··· Data for this task
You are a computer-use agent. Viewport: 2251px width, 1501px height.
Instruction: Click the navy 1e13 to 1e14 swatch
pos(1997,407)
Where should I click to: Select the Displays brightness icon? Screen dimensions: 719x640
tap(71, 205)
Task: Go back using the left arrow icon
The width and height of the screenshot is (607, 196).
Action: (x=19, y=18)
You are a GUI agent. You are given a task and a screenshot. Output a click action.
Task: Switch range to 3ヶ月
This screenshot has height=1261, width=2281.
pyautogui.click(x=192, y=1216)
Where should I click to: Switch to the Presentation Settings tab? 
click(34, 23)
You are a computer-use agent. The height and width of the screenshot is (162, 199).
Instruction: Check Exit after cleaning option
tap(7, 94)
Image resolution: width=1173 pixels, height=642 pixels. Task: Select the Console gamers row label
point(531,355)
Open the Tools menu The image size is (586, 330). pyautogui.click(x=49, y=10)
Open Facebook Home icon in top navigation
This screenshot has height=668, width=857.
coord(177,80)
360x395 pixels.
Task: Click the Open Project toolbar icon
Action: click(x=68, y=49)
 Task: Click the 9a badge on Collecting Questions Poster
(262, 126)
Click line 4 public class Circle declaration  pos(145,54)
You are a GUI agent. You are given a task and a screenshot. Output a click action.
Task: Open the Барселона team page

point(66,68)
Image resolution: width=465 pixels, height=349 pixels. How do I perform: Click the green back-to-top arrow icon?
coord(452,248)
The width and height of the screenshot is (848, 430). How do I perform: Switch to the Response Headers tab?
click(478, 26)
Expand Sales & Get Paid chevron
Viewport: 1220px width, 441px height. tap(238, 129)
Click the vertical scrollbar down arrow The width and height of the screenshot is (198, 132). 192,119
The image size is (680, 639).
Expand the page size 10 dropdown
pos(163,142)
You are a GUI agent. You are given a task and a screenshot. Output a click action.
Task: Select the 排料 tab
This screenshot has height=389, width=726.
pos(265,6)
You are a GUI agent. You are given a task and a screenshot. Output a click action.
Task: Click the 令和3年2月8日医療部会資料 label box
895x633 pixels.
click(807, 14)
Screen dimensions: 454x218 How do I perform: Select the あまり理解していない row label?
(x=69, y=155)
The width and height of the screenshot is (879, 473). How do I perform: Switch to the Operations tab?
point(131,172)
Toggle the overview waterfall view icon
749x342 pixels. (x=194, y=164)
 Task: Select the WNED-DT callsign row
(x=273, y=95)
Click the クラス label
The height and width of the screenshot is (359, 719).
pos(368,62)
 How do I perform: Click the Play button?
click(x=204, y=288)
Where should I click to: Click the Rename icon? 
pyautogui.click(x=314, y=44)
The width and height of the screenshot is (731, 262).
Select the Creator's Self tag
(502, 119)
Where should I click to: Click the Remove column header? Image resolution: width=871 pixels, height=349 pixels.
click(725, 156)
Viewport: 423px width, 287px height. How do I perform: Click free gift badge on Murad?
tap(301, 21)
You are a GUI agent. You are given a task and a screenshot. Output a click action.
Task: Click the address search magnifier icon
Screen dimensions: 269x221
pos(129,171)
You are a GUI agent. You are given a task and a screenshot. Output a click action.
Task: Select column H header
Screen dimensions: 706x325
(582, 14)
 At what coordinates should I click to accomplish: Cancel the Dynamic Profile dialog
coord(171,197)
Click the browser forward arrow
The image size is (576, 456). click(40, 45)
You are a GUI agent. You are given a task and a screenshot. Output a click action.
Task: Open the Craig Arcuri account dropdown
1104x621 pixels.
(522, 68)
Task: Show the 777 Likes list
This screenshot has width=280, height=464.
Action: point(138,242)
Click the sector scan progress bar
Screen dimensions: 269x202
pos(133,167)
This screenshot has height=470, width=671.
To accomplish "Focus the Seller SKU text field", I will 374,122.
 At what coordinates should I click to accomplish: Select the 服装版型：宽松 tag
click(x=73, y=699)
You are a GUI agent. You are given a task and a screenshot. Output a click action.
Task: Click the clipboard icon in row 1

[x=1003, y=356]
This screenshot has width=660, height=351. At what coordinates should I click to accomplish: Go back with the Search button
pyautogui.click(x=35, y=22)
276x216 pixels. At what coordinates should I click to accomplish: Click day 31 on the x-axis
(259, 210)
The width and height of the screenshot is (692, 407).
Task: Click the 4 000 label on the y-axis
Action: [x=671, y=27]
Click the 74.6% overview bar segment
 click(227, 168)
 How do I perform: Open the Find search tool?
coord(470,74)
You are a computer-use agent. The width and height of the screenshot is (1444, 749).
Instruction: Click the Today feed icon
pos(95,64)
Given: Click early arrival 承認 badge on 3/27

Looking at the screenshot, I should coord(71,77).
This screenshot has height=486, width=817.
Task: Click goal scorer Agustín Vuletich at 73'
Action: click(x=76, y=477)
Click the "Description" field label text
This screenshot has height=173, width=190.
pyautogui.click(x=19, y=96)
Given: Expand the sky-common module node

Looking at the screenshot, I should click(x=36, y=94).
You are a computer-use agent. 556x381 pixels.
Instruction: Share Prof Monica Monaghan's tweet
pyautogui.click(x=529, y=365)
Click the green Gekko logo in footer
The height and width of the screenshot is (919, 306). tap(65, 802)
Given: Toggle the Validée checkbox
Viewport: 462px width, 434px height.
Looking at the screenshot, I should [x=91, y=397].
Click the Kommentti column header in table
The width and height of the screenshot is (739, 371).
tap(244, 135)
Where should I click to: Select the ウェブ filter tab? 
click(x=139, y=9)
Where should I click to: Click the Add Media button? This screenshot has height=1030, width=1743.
······
Exercise details:
Revise the lines above so that every "GUI agent" becomes "desktop automation agent", leaving everything else unchanged.

Written answer:
You are a computer-use agent. Viewport: 2251px width, 1501px height.
Instruction: Click the navy 1e13 to 1e14 swatch
pos(1997,407)
Where should I click to: Select the Displays brightness icon? Screen dimensions: 719x640
tap(71, 205)
Task: Go back using the left arrow icon
The width and height of the screenshot is (607, 196).
Action: (x=19, y=18)
You are a desktop automation agent. You are given a task and a screenshot. Output a click action.
Task: Switch range to 3ヶ月
This screenshot has height=1261, width=2281.
pyautogui.click(x=192, y=1216)
Where should I click to: Switch to the Presentation Settings tab? 
click(34, 23)
You are a computer-use agent. The height and width of the screenshot is (162, 199).
Instruction: Check Exit after cleaning option
tap(7, 94)
Image resolution: width=1173 pixels, height=642 pixels. Task: Select the Console gamers row label
point(531,355)
Open the Tools menu The image size is (586, 330). pyautogui.click(x=49, y=10)
Open Facebook Home icon in top navigation
This screenshot has height=668, width=857.
coord(177,80)
360x395 pixels.
Task: Click the Open Project toolbar icon
Action: click(x=68, y=49)
 Task: Click the 9a badge on Collecting Questions Poster
(262, 126)
Click line 4 public class Circle declaration  pos(145,54)
You are a desktop automation agent. You are given a task and a screenshot. Output a click action.
Task: Open the Барселона team page

point(66,68)
Image resolution: width=465 pixels, height=349 pixels. How do I perform: Click the green back-to-top arrow icon?
coord(452,248)
The width and height of the screenshot is (848, 430). How do I perform: Switch to the Response Headers tab?
click(478, 26)
Expand Sales & Get Paid chevron
Viewport: 1220px width, 441px height. tap(238, 129)
Click the vertical scrollbar down arrow The width and height of the screenshot is (198, 132). 192,119
The image size is (680, 639).
Expand the page size 10 dropdown
pos(163,142)
You are a desktop automation agent. You are given a task and a screenshot. Output a click action.
Task: Select the 排料 tab
This screenshot has height=389, width=726.
pos(265,6)
You are a desktop automation agent. You are given a task and a screenshot. Output a click action.
Task: Click the 令和3年2月8日医療部会資料 label box
895x633 pixels.
click(807, 14)
Screen dimensions: 454x218 How do I perform: Select the あまり理解していない row label?
(x=69, y=155)
The width and height of the screenshot is (879, 473). How do I perform: Switch to the Operations tab?
point(131,172)
Toggle the overview waterfall view icon
749x342 pixels. (x=194, y=164)
 Task: Select the WNED-DT callsign row
(x=273, y=95)
Click the クラス label
The height and width of the screenshot is (359, 719).
pos(368,62)
 How do I perform: Click the Play button?
click(x=204, y=288)
Where should I click to: Click the Rename icon? 
pyautogui.click(x=314, y=44)
The width and height of the screenshot is (731, 262).
Select the Creator's Self tag
(502, 119)
Where should I click to: Click the Remove column header? Image resolution: width=871 pixels, height=349 pixels.
click(725, 156)
Viewport: 423px width, 287px height. How do I perform: Click free gift badge on Murad?
tap(301, 21)
You are a desktop automation agent. You are given a task and a screenshot. Output a click action.
Task: Click the address search magnifier icon
Screen dimensions: 269x221
pos(129,171)
You are a desktop automation agent. You are given a task and a screenshot. Output a click action.
Task: Select column H header
Screen dimensions: 706x325
(582, 14)
 At what coordinates should I click to accomplish: Cancel the Dynamic Profile dialog
coord(171,197)
Click the browser forward arrow
The image size is (576, 456). click(40, 45)
You are a desktop automation agent. You are given a task and a screenshot. Output a click action.
Task: Open the Craig Arcuri account dropdown
1104x621 pixels.
(522, 68)
Task: Show the 777 Likes list
This screenshot has width=280, height=464.
Action: point(138,242)
Click the sector scan progress bar
Screen dimensions: 269x202
pos(133,167)
This screenshot has height=470, width=671.
To accomplish "Focus the Seller SKU text field", I will 374,122.
 At what coordinates should I click to accomplish: Select the 服装版型：宽松 tag
click(x=73, y=699)
You are a desktop automation agent. You are given a task and a screenshot. Output a click action.
Task: Click the clipboard icon in row 1

[x=1003, y=356]
This screenshot has width=660, height=351. At what coordinates should I click to accomplish: Go back with the Search button
pyautogui.click(x=35, y=22)
276x216 pixels. At what coordinates should I click to accomplish: Click day 31 on the x-axis
(259, 210)
The width and height of the screenshot is (692, 407).
Task: Click the 4 000 label on the y-axis
Action: [x=671, y=27]
Click the 74.6% overview bar segment
 click(227, 168)
 How do I perform: Open the Find search tool?
coord(470,74)
You are a computer-use agent. The width and height of the screenshot is (1444, 749).
Instruction: Click the Today feed icon
pos(95,64)
Given: Click early arrival 承認 badge on 3/27

Looking at the screenshot, I should coord(71,77).
This screenshot has height=486, width=817.
Task: Click goal scorer Agustín Vuletich at 73'
Action: click(x=76, y=477)
Click the "Description" field label text
This screenshot has height=173, width=190.
pyautogui.click(x=19, y=96)
Given: Expand the sky-common module node

Looking at the screenshot, I should click(x=36, y=94).
You are a computer-use agent. 556x381 pixels.
Instruction: Share Prof Monica Monaghan's tweet
pyautogui.click(x=529, y=365)
Click the green Gekko logo in footer
The height and width of the screenshot is (919, 306). tap(65, 802)
Given: Toggle the Validée checkbox
Viewport: 462px width, 434px height.
Looking at the screenshot, I should [x=91, y=397].
Click the Kommentti column header in table
The width and height of the screenshot is (739, 371).
tap(244, 135)
Where should I click to: Select the ウェブ filter tab? 
click(x=139, y=9)
Where should I click to: Click the Add Media button? This screenshot has height=1030, width=1743.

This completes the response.